Simchat Torah, Shabbat
Oct. 9th, 2004 09:56 pmFriday night a (curious gentile) friend went with me to services. I felt bad that, while much of the congregational Hebrew is transliterated, most of it is sung -- so she was facing not just linguistic barriers but also melodic ones. She seemed to be making a valiant effort, though, and she told me later that she found it fulfilling, so I'm glad I was able to help. I suggested that she try our morning service sometime too.
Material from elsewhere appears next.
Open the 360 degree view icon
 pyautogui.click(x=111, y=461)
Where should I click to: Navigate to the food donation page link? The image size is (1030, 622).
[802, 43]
This week was B'reishit, the first portion of the torah. We are now reading the third aliya (of the traditional seven), so we got the part about the incident in the garden. My rabbi made a very good point in his sermon: this is not a story about good and evil, but about knowledge and mortality. So long as Adam and Chava were ignorant, they could live forever in the garden -- but if they were to eat from both the tree of life and the tree of knowledge, they would become like God -- immortal and all-knowing. So when they chose knowledge they had to give up immortality. Would any of us make a different choice? I know I wouldn't.
I guess this is why I don't really connect with the idea of original sin. Eating from the tree of knowledge was a necessary transition in human history, just as going into slavery in Egypt was a necessary transition for the Jewish people. It's not good or bad; it just is. Yes, they disobeyed a direct order from God, but the fact that they had that choice is significant. They were designed to be thinking beings, not automata, from the start -- and to think meaningfully, you need knowledge. (I should stress that this paragraph is purely me talking, and I don't know if my rabbi would agree with what I'm saying.)
This morning's service went well, except for the part where I misread the notation in the chumash and wound the scroll to the wrong spot. Not only that, but the portion begins in the middle of a long paragraph, so the beginning is hard to find. So we spent several minutes during the service trying to find the right spot. Oops. That's embarrassing.
Next week after morning services I'm going to give a short class on leading the torah service. This will allow more people, including those who don't actually want to read torah, to participate in the service. I have a good handout that I got this summer in the Sh'liach K'hilah program, so rather than roll my own I'm going to use that (with permission). It's an annotated copy of the service and includes transliteration for all the Hebrew, so people will be able to take that home and practice.
Last night we got some bad news. The sister of one of our
teachers, and sister-in-law of our bar-mitzvah tutor
(who reads torah at Tree of Life on weekdays, so I see him
a lot), was killed in one of the bombings in Egypt. She was
27. Baruch dayan emet, and if I believed in hell I'd pray
for all the bastards who attack innocent civilians to rot in it.